Anywhere the string "computer" shows up in the listing below, copy the line it is in.

* **Supplied data**:

☆ ☆ ☆ ☆ ☆

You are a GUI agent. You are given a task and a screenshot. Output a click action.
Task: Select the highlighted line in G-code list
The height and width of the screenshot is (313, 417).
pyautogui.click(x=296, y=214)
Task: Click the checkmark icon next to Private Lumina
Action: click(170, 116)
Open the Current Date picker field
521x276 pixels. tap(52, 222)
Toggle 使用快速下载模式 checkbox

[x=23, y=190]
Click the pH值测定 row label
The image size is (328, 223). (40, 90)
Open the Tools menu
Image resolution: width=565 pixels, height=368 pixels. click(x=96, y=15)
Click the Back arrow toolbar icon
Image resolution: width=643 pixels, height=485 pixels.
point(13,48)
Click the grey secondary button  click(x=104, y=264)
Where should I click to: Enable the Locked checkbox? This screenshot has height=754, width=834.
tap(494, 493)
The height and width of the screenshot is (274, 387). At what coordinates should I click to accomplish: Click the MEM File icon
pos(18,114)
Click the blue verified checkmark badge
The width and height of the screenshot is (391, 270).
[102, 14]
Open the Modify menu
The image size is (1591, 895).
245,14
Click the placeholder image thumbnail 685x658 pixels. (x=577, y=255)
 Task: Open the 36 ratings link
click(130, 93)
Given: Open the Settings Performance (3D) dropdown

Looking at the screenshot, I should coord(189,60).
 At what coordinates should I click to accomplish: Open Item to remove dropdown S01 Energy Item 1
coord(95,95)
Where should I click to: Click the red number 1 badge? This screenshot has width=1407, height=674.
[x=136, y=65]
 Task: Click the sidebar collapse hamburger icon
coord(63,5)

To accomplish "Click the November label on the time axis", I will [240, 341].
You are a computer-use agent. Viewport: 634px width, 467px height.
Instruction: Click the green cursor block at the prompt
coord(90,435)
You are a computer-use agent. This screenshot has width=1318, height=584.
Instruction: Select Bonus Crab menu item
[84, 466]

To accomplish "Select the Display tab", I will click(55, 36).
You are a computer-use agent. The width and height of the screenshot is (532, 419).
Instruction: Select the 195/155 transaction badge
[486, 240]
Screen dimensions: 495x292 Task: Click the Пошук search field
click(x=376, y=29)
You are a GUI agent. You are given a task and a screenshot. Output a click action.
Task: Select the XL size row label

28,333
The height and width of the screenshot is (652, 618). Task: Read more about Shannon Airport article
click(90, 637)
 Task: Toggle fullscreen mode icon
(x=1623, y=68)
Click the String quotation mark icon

☆ ☆ ☆ ☆ ☆

* **Answer space**:
You are a computer-use agent. Viewport: 634px width, 467px height.
You are a computer-use agent. This screenshot has width=1318, height=584.
You are a computer-use agent. The width and height of the screenshot is (532, 419).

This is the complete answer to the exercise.